* Work order: Copy nothing from the entries below except the lines from the one containing "This screenshot has height=669, width=1568." through the one containing "Click the High", and copy those exactly.
-.-.-
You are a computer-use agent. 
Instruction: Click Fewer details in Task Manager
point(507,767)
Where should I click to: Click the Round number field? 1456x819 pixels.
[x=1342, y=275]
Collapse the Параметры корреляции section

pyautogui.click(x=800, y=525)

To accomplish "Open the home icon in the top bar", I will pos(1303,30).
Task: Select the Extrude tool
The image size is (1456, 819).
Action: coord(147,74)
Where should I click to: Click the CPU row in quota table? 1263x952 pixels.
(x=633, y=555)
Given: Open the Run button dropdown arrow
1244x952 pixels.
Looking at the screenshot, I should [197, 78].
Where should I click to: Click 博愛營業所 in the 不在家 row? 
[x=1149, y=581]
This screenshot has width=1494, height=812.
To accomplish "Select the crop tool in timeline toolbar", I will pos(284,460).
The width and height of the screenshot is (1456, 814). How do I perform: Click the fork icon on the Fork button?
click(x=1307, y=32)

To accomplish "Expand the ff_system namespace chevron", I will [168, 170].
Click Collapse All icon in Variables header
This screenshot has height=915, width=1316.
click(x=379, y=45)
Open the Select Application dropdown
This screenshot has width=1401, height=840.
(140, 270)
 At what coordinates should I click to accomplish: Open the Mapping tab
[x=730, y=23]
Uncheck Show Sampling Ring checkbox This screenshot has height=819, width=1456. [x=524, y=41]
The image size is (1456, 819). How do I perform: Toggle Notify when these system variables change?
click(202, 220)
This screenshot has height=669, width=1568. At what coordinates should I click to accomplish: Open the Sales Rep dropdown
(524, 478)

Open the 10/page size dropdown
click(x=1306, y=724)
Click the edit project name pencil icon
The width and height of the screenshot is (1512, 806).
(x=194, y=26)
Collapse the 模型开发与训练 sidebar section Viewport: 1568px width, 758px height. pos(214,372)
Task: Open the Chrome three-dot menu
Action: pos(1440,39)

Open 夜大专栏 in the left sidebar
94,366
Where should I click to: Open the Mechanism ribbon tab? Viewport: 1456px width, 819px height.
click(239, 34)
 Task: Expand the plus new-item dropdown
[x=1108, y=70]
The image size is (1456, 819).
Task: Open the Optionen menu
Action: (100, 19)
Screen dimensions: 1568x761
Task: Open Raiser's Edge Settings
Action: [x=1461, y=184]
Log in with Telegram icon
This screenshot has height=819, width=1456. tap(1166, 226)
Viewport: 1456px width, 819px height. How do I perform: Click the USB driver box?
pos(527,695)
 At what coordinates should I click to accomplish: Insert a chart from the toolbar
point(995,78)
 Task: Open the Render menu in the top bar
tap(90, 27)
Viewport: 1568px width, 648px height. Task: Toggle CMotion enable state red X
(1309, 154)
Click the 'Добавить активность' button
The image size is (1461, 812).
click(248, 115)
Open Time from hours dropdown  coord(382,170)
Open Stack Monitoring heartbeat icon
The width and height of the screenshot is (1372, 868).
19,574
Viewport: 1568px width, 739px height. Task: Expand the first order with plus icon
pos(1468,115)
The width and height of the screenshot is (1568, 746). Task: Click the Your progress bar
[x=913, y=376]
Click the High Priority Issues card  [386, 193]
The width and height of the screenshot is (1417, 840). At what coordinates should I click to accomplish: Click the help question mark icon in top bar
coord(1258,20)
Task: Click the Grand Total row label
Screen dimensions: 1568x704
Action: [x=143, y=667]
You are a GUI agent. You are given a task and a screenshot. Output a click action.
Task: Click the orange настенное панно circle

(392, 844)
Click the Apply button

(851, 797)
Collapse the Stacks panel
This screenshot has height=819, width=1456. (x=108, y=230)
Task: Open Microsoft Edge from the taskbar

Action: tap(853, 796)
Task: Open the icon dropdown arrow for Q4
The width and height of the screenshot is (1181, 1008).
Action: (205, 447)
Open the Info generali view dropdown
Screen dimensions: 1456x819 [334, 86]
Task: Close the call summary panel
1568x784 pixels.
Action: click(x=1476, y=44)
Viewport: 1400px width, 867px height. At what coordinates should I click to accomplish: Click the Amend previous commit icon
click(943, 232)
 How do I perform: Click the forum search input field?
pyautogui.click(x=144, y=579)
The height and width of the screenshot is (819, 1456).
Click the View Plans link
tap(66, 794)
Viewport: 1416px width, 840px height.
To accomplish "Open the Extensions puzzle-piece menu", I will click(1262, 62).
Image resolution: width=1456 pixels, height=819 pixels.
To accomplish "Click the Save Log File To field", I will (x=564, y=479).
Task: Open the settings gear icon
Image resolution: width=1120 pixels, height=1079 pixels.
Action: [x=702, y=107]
-.-.-
* Exercise output:
This screenshot has height=669, width=1568. At what coordinates should I click to accomplish: Open the Sales Rep dropdown
(524, 478)

Open the 10/page size dropdown
click(x=1306, y=724)
Click the edit project name pencil icon
The width and height of the screenshot is (1512, 806).
(x=194, y=26)
Collapse the 模型开发与训练 sidebar section Viewport: 1568px width, 758px height. pos(214,372)
Task: Open the Chrome three-dot menu
Action: pos(1440,39)

Open 夜大专栏 in the left sidebar
94,366
Where should I click to: Open the Mechanism ribbon tab? Viewport: 1456px width, 819px height.
click(239, 34)
 Task: Expand the plus new-item dropdown
[x=1108, y=70]
The image size is (1456, 819).
Task: Open the Optionen menu
Action: (100, 19)
Screen dimensions: 1568x761
Task: Open Raiser's Edge Settings
Action: [x=1461, y=184]
Log in with Telegram icon
This screenshot has height=819, width=1456. tap(1166, 226)
Viewport: 1456px width, 819px height. How do I perform: Click the USB driver box?
pos(527,695)
 At what coordinates should I click to accomplish: Insert a chart from the toolbar
point(995,78)
 Task: Open the Render menu in the top bar
tap(90, 27)
Viewport: 1568px width, 648px height. Task: Toggle CMotion enable state red X
(1309, 154)
Click the 'Добавить активность' button
The image size is (1461, 812).
click(248, 115)
Open Time from hours dropdown  coord(382,170)
Open Stack Monitoring heartbeat icon
The width and height of the screenshot is (1372, 868).
19,574
Viewport: 1568px width, 739px height. Task: Expand the first order with plus icon
pos(1468,115)
The width and height of the screenshot is (1568, 746). Task: Click the Your progress bar
[x=913, y=376]
Click the High Priority Issues card  [386, 193]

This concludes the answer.